Une partie du groupe s’arrête. Dawa prend quelques belles photos de coureurs en action. Il nous fait courir sur une dizaine de mètres (en descendant bien sûr) avec une foulée la plus esthétique possible. Malgré mon état, je me prends au jeu aussi.

La pause (j’ai regardé les autres passer) pour la séance photo m’a permis de reprendre mon souffle. Je repars bien, mais c’est de courte durée. Sylvie (une des coureuses et infirmière de métier) s’inquiète, me rappelle qu’il n’y a pas le caisson et me demande de ne pas insister… « Ne t’inquiètes pas, ça va!!! » Mais visiblement mon allure ne doit pas « coller » avec cette réponse car elle renouvelle ses conseils de prudence.

Je continue, je sens que le corps est proche de sa limite, mais ce qui me « rassure » un peu, c’est l’absence de nausées, maux de tête et autres vertiges qui annonceraient un MAM (*) imminent. Un pas de plus, un autre… le cerveau fonctionne encore… La préparation mentale et les conseils que j’ai piochés dans un livre sur l’Ultra-Trail sont efficaces. J’essaie de me concentrer sur des « images positives ». Les neurones ont du mal à rester connectés, mais le résultat est là, je continue de monter. Dans ma tête, je fais tourner en boucle les photos de mes Filles, de Christine, de la ligne d’arrivée de l’UTMB (**), mes Parents, mes Amis. Je n’ose plus lever les yeux, car j’ai chaque fois l’impression que le sommet s’éloigne! Interminable!! Ne pas s’arrêter!!!

Les cris d’encouragement et les applaudissements des copains, les coureurs, mais aussi les marcheurs (partis très tôt ce matin)… Je suis en haut!!! J’ai gagné!!! Non pas la course face aux autres, mais l’épreuve face à moi-même! Je ne suis pas encore arrivé à Lukla (***) mais j’ai franchi la principale étape que je m’étais fixée.

Sommet du Kala Pattar.
Le bisous à la Famille
Au fond, l’Everest

Le paysage est grandiose, tout autour de nous des sommets prestigieux, dont l’Everest, sur fond de ciel bleu, de quoi effacer toutes les difficultés de cette montée. Poignées de mains, accolades, émotion, … et pleurs… de joie, mais pleurs!!! Moi qui ne suis pas un grand sentimental je me laisse aller aux larmes et je refais défiler toutes celles et ceux qui m’ont aidé dans cette montée. J’embrasse Christine (enfin, son alliance) et je remercie tous ceux qui m’ont soutenu et encouragé!!!

Quelques larmes encore, et … beaucoup de photos!!! C’est trop beau!!! C’est trop grandiose!!!

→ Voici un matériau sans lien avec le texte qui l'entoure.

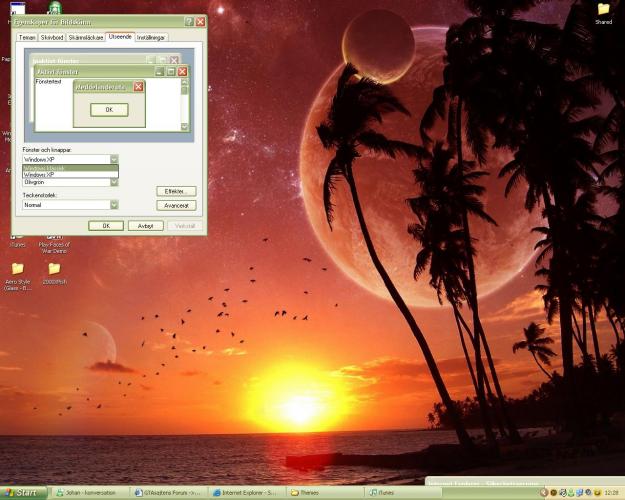Viewport: 625px width, 500px height.
Task: Open the Shared folder on desktop
Action: click(603, 10)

Séance de photos de groupe, avec les banderoles et c’est le départ de l’étape… mais c’est une autre histoire!!!

(*) – Mal Aigu des Montagnes: conséquence de l’altitude (pas assez acclimaté) et risque de provoquer un œdème cérébral ou pulmonaire. Il faut descendre très vite.

(**) – UTMB: Ultra Trail du Mont Blanc: un des Ultras les plus célèbres qui fait le Tour du Massif du Mont Blanc (170kms et 10 000m de dénivelé). J’ai participé et terminé en 2009 (en 42h30).

(***) – Ville d’arrivée de la dernière étape du Solu Khumbu Trail.